Marta has taught high school and middle school Science and has a Master's degree in Science Education.

In this lesson, we will explore what nucleic acids are, including the oozing bodily fluid they were first found in, what makes them unique from other types of biological molecules, and why DNA is called the 'blueprint of life.'

What Are Nucleic Acids?

You probably hear about proteins, fats, and carbohydrates on a daily basis, and you may even plan your meals around them. What come up less often in everyday conversations are nucleic acids, which belong to the same group of compounds. Although you don't hear about nucleic acids as often, you likely consume them in every meal you eat. More importantly, your life depends on them.

So, what are nucleic acids? Up until 1868, scientists knew that every living thing was made of organic biomolecules (large, carbon-containing molecules made by living organisms), and they had been able to identify these as proteins, fats and carbohydrates. Then a young Swiss scientist named Friedrich Miescher made a discovery that would change the study of life forever: he isolated and identified a fourth type of biological molecule from white blood cells contained in pus he got from used hospital bandages.

Friedrich Miescher

He called the new molecule nuclein because it was extracted from the nucleus of the cells. The name would eventually be changed to nucleic acid, which is an organic substance found in the nucleus of living cells. From that moment, an exciting race began to try determine what the purpose of this new, mysterious biomolecule was, what its molecular structure looked like, and how it behaved.

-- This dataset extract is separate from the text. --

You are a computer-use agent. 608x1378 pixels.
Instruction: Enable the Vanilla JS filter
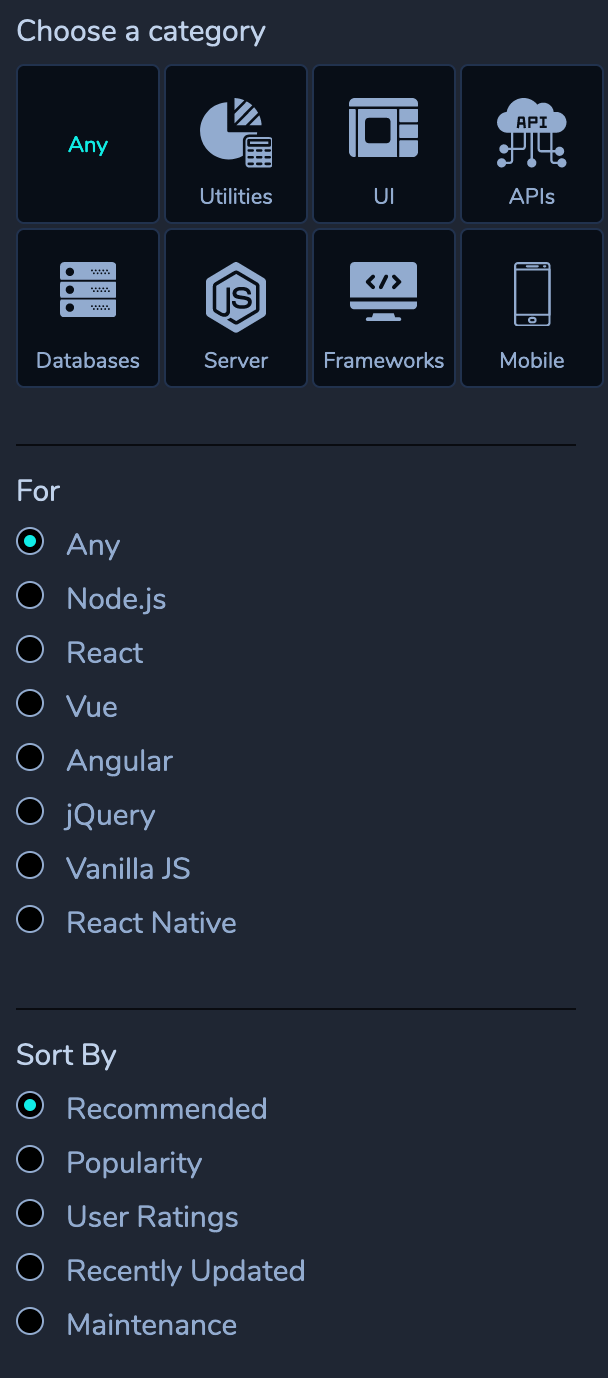point(31,866)
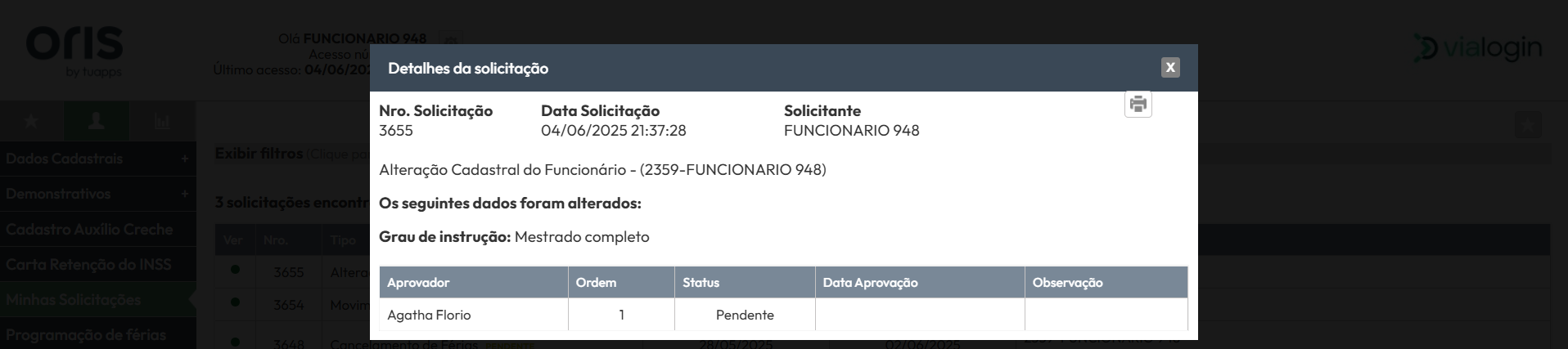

Today we know that there are two types of nucleic acids found in every living organism: DNA (short for deoxyribonucleic acid) and RNA (ribonucleic acid). Together they are responsible for passing an organism's traits to the next generations, including what it will look like and how their body will work. This seems incredible for a mere chemical that looks like a blob of clear jelly in a test tube.

DNA Extracted from Kiwi
DNA Extracted from Kiwi Fruit

Structure of DNA and RNA

The structure of biological molecules is important because like the tools of any trade, their shape determines their function. It's difficult to imagine chemicals as having a 'shape,' so let's look a bit more into it to try to understand how the 3D shape of nucleic acids comes about.

Like other large organic molecules, nucleic acids are long chains made of individual, repeated units called monomers. The particular name for the units of nucleic acids are called nucleotides and each contains three things: a phosphate group, a sugar (deoxyribose in DNA and ribose in RNA) and a nitrogenous base.

There are six different nucleotides named according to the nitrogenous base they contain:

  • DNA is made up of different sequences of: Adenine (A), Guanine (G), Cytosine (C), and Thymine (T).
  • RNA also contains A, G, and C but the T is replaced with Uracil (U)

The picture below shows the simplified structure of a nucleotide (in this case Adenine).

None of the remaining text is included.